2. Definitions . As used
herein, the following definitions shall apply:
(a) “ Administrator
” means the Board or any of its Committees as shall be
administering the Plan, in accordance with Section 4 of the
Plan.
(b) “ Annual Revenue
” means the Company’s or a business unit’s net
sales for the Fiscal Year, determined in accordance with generally
accepted accounting principles; provided, however, that prior to
the Fiscal Year, the Administrator shall determine whether any
significant item(s) shall be excluded or included from the
calculation of Annual Revenue with respect to one or more
Participants.
(c) “ Applicable Laws
” means the legal requirements relating to the administration
of equity compensation plans under state corporate and securities
laws and the Code.
(d) “ Award ”
means, individually or collectively, a grant under the Plan of
Options, Restricted Stock, Stock Appreciation Rights, Performance
Shares, Performance Units or Deferred Stock Units.
(e) “ Award Agreement
” means the written agreement setting forth the terms and
provisions applicable to each Award granted under the Plan. The
Award Agreement is subject to the terms and conditions of the
Plan.
(f) “ Awarded Stock
” means the Common Stock subject to an Award.
(g) “ Board ”
means the Board of Directors of the Company.
(h) “ Cash Position
” means the Company’s level of cash and cash
equivalents.
(i) “ Change of Control
” means the occurrence of any of the following
events:
(i) The acquisition by any
“person” (as such term is used in Sections 13(d)

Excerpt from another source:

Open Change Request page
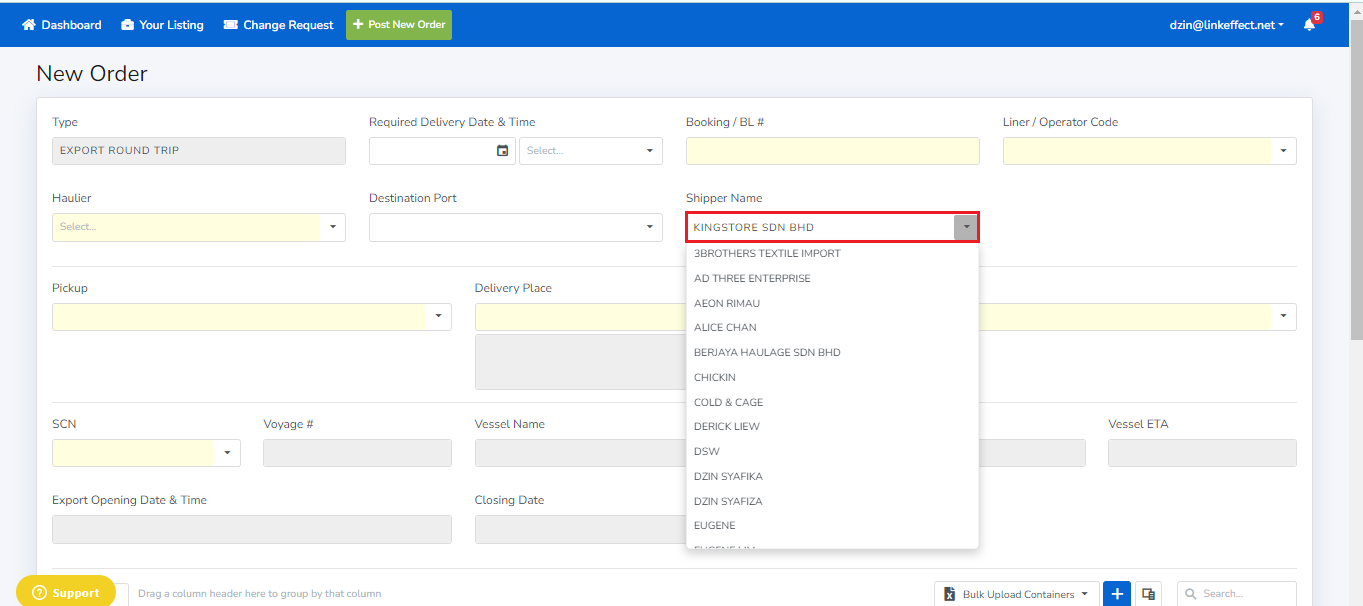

and 14(d) of the Exchange Act) (other than the Company or a
person that directly or indirectly controls, is controlled by, or
is under common control with, the Company) of the “beneficial
ownership” (as defined in Rule 13d-3 under the Exchange
Act), directly or indirectly, of securities of the Company
representing fifty percent (50%) or more of the total voting
power represented by the Company’s then outstanding voting
securities;
(ii) A change in the composition of
the Board occurring within a two-year period, as a result of which
fewer than a majority of the directors are Incumbent Directors.

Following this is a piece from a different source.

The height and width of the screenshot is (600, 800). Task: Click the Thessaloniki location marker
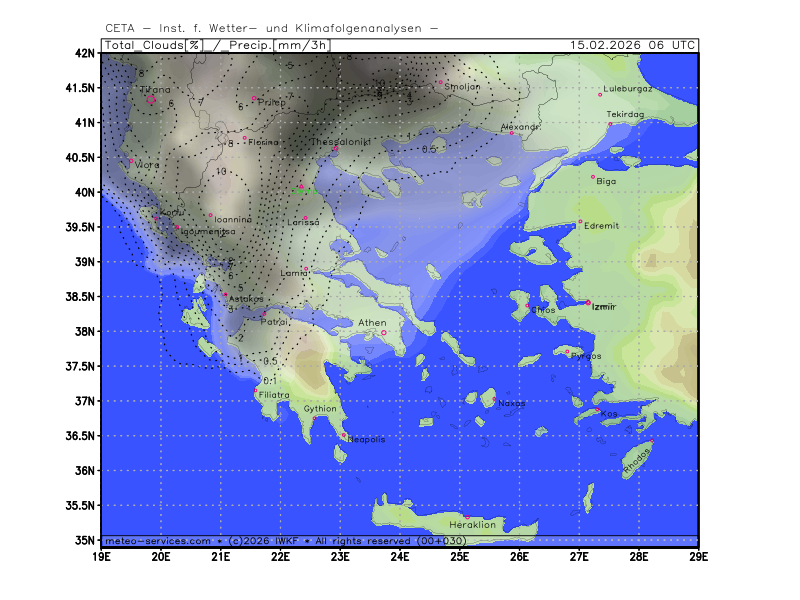(336, 149)
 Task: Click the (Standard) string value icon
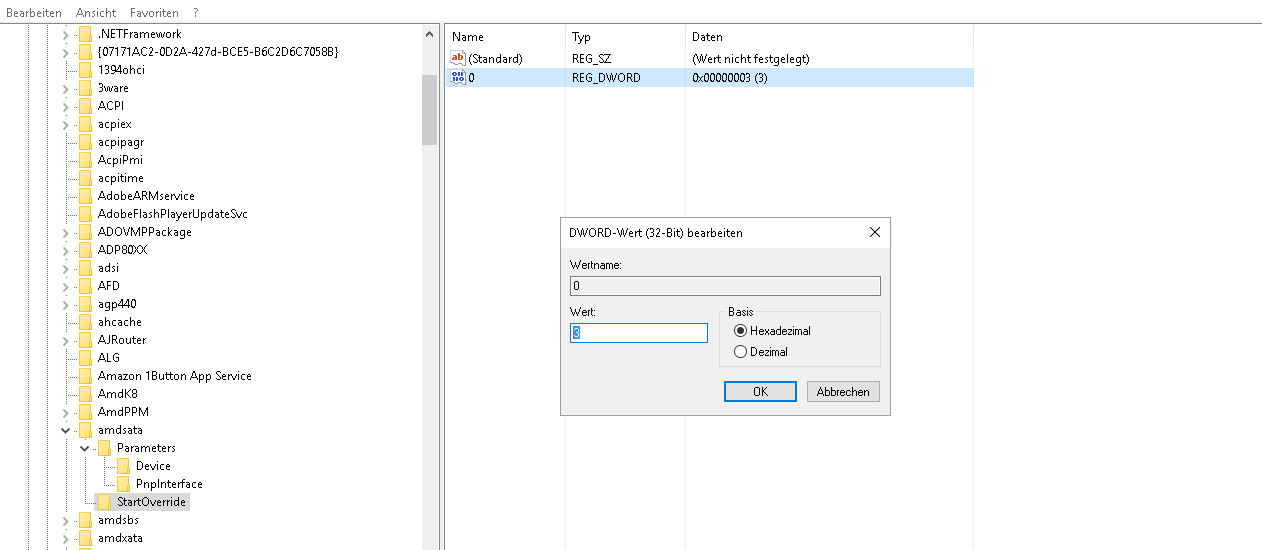tap(458, 59)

“Incumbent Directors” shall mean Directors who either
(A) are Directors as of the date hereof, or (B) are
elected, or nominated for election, to the Board with the
affirmative votes of at least a majority of the Incumbent Directors
at the time of such election or nomination (but shall not include
an individual not otherwise an Incumbent Director whose election or
nomination is in connection with an actual or threatened proxy
contest relating to the election of directors to the
Company);
(iii) A merger or consolidation of
the Company with any other corporation, other than a merger or
consolidation which would result in the voting securities of the
Company outstanding immediately prior thereto continuing to
represent (either by remaining outstanding or by being converted
into voting securities of the surviving entity) at least fifty
percent (50%) of the total voting power represented by the
voting securities of the Company or such surviving entity
outstanding immediately after such merger or
consolidation;
(iv) The approval by the
shareholders of the Company of a plan of complete liquidation of
the Company;
(v) The sale of all or substantially
all of the assets of the Company determined on a consolidated
basis; or
(vi) The complete liquidation or
dissolution of the Company.
(j) “ Code ”
means the Internal Revenue Code of 1986, as amended.
(k) “ Committee ”
means a Committee appointed by the Board in accordance with
Section 4 of the Plan.
(l) “ Common Stock
” means the Common Stock of the Company.
(m) “ Company ”
means Cost Plus, Inc., a California corporation.
(n) “ Consultant
” means any person, including an advisor, engaged by the
Company or a Parent or Subsidiary to render services and who is
compensated for such services. The term Consultant shall not
include Directors who are compensated by the Company only for their
service as Directors.
(o) “ Deferred Stock
Unit ” means a deferred stock unit Award granted to a
Participant pursuant to Section 13.
(p) “ Director ”
means a member of the Board.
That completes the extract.